Instructions to follow:
Please reproduce the listing word for word. Pictures stay out.

Raw data:

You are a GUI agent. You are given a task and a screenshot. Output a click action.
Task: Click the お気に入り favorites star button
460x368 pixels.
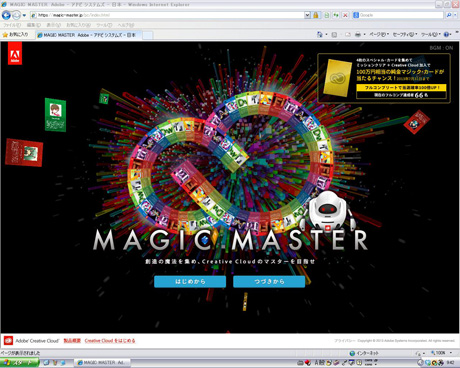click(x=15, y=34)
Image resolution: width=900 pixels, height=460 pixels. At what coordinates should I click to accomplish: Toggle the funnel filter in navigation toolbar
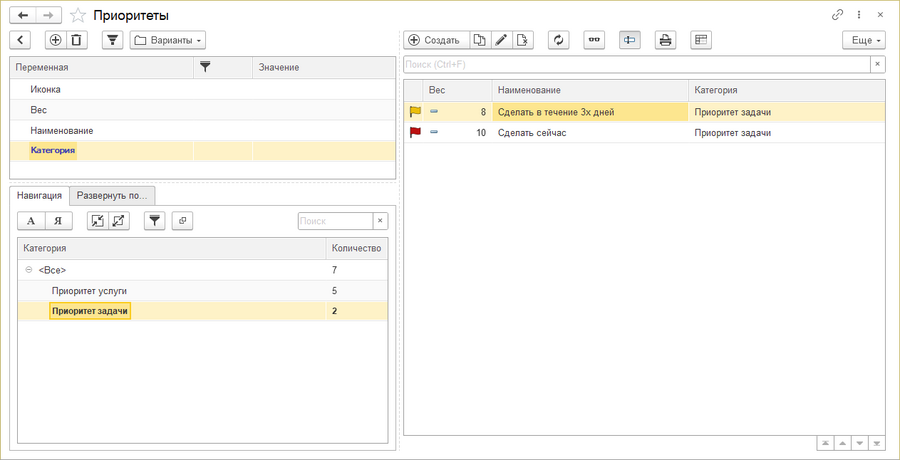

Response to this task:
You are a GUI agent. You are given a task and a screenshot. Output a click action.
Task: Click the お気に入り favorites star button
460x368 pixels.
click(x=15, y=34)
Image resolution: width=900 pixels, height=460 pixels. At what coordinates should I click to accomplish: Toggle the funnel filter in navigation toolbar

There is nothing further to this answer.